After the shortlist of scenarios is created, each scenario would be assessed to identify pieces of the process that can provide quick wins by using a digital twin. We encourage a focused ideation session with members of operational, business, and technical leadership for expediting the assessment.
Identify the process. The next step would be to identify the pilot digital twin configuration that is both of the highest possible value and has the best chance of being successful. Consider operational, business, and organizational change management factors in identifying which configurations could be best candidates for the pilot. Focus on areas that have potential to scale across equipment, sites, or technologies.
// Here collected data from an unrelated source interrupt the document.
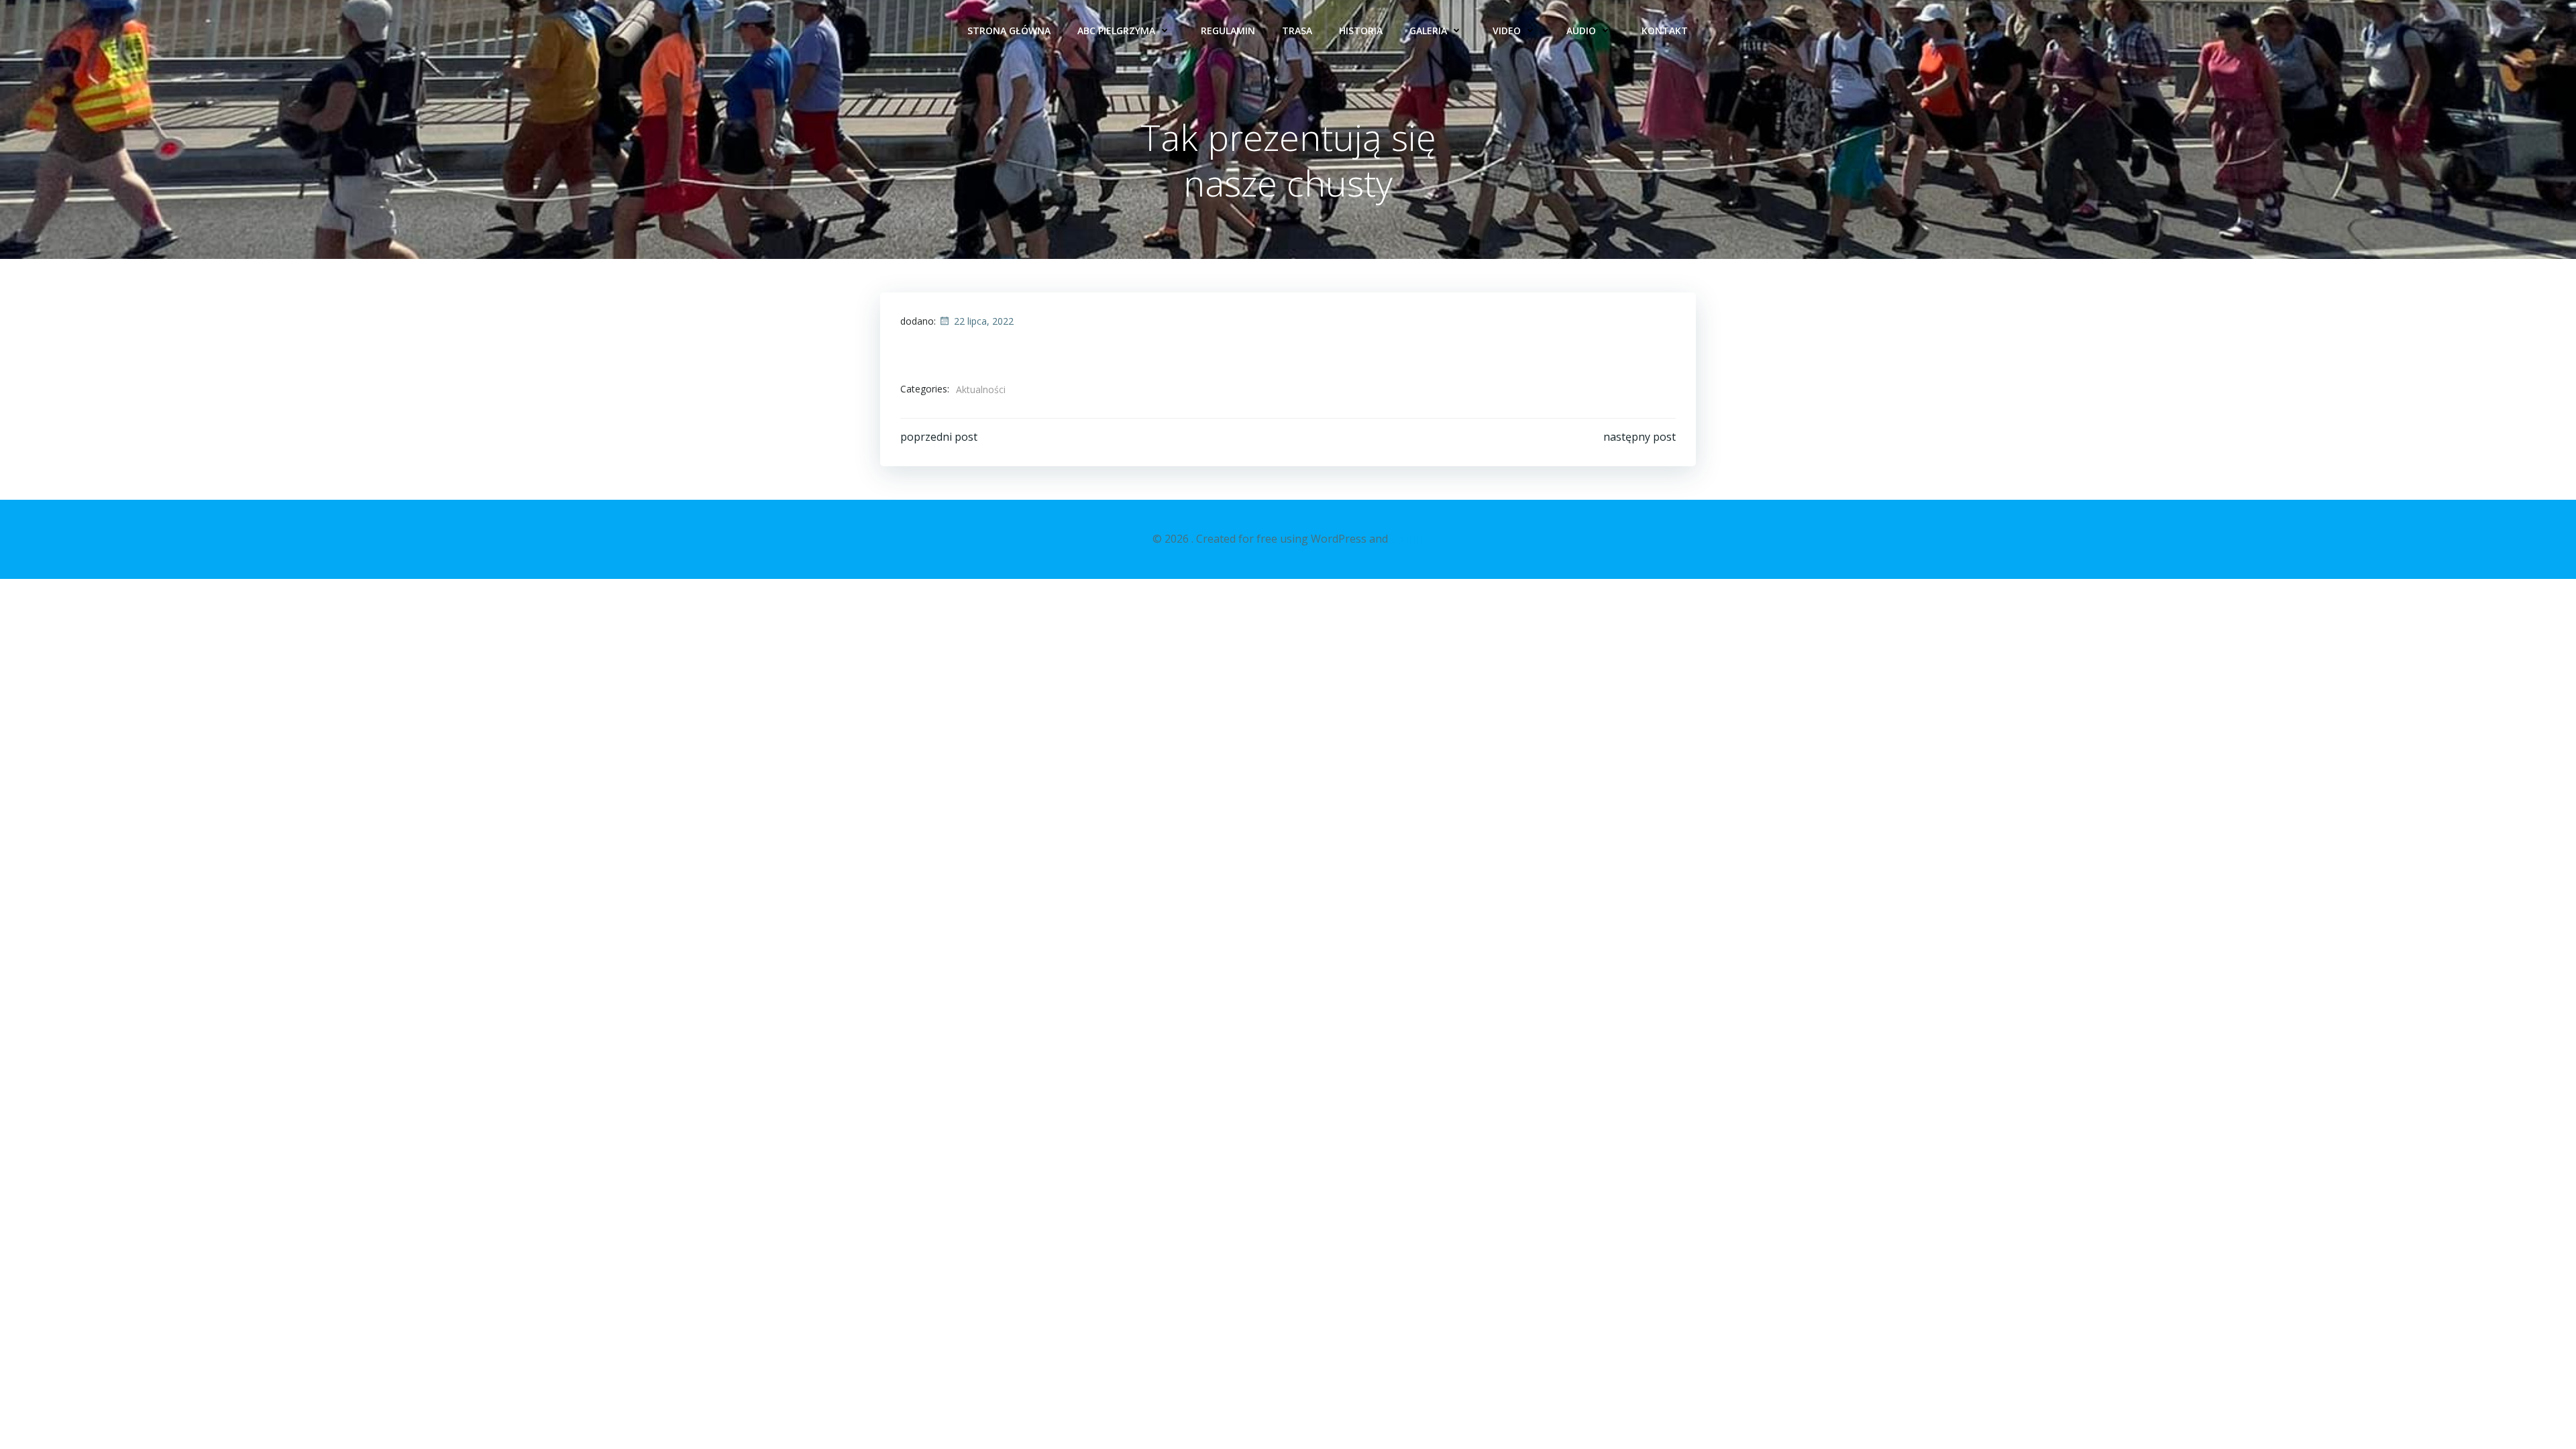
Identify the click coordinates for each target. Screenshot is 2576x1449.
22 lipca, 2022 (984, 321)
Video (1507, 30)
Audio (1581, 30)
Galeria (1428, 30)
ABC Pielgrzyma (1116, 30)
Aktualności (981, 389)
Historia (1361, 30)
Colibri (1407, 538)
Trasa (1297, 30)
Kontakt (1665, 30)
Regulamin (1228, 30)
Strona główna (1009, 30)
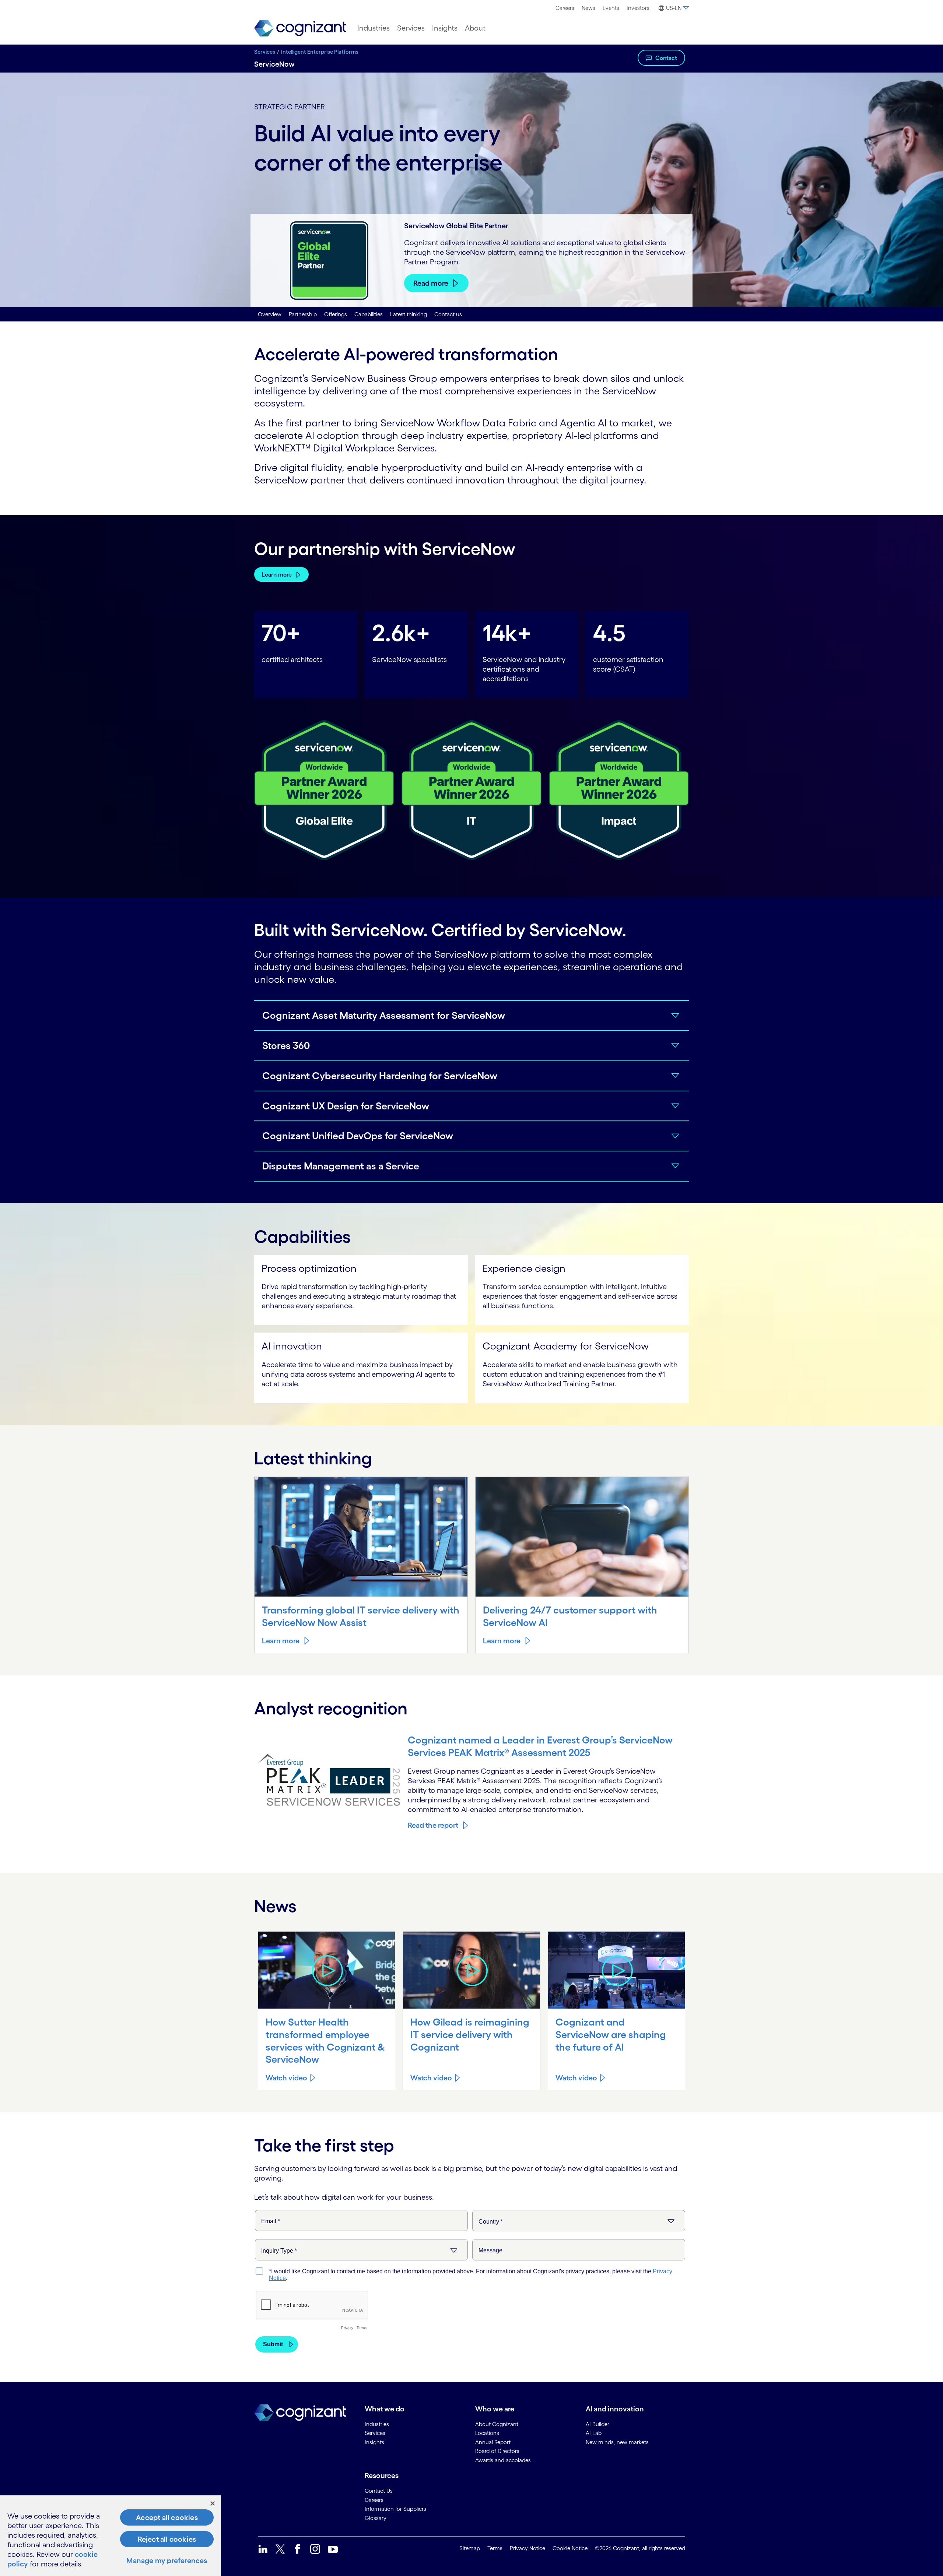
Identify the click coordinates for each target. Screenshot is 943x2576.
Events (611, 8)
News (588, 8)
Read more (430, 283)
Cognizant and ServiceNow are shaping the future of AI (610, 2034)
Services (411, 28)
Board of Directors (497, 2451)
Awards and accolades (503, 2460)
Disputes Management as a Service (340, 1165)
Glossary (375, 2518)
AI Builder (597, 2424)
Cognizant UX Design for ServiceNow (345, 1105)
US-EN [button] (673, 8)
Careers (564, 8)
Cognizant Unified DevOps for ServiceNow (357, 1135)
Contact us (448, 314)
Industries (373, 28)
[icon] (326, 1970)
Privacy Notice (527, 2548)
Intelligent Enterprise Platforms (319, 52)
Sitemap (469, 2548)
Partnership (303, 314)
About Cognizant (496, 2424)
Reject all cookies (167, 2539)
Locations (487, 2433)
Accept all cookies (167, 2517)
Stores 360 (286, 1045)
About (475, 28)
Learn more (277, 574)
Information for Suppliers (395, 2509)
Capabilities (368, 314)
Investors (638, 8)
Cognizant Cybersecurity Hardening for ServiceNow (379, 1075)
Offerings (335, 314)
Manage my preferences (166, 2560)
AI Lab (594, 2433)
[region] (110, 2535)
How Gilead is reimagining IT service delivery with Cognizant (469, 2034)
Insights (445, 28)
Pilot a program. Consider moving quickly into a pilot program using iterative and agile cycles to accelerate learning, manage risk proactively, and maximize return on initial investments. As you move through the pilot, the implementation team should support adaptability and an open mind-set—at any time of your journey, maintain an open and agnostic ecosystem that would allow adaptability and integration with new data (structured and unstructured) and leverage new technologies or partners.
Industrialize the process. Once success is shown in the field, you can industrialize the digital twin development and deployment process using established tools, techniques, and playbooks. This may include moving from a more siloed implementation to integration into the enterprise, implementation of a data lake, performance and throughput enhancements, improved governance and data standards, and implementation of organizational changes to support the digital twin.
Scale the twin. Once successful, it can be important to identify opportunities to scale the digital twin. Target adjacent processes and processes that have interconnections with the pilot. Use the lessons learned from the pilot and the tools, techniques, and playbooks developed during the pilot to scale expeditiously.
Monitor and measure. Solutions should be monitored to objectively measure the value delivered through the digital twin. Identify whether there were tangible benefits in cycle time, yield throughput, quality, utilization, incidents, and cost per item, among others. Make changes to digital twin processes iteratively, and observe results to identify the best possible configuration.
Most importantly, this is not a project that should typically end once a benefit is identified, implemented, and measured. To continually differentiate in the market place, companies should plan time to move through the cycle again in new areas of the business over time.
All in all, true success in achieving early milestones on a digital twin journey will likely rely on an ability to grow and sustain the digital twin initiative in a fashion that can demonstrate increasing value for the enterprise over time. To help ensure such an outcome, one may need to integrate digital technologies and the digital twin into the complete organizational structure—from R&D to sales—continuously leveraging digital twin insights to change how the company conducts business, makes decisions, and creates new revenue streams.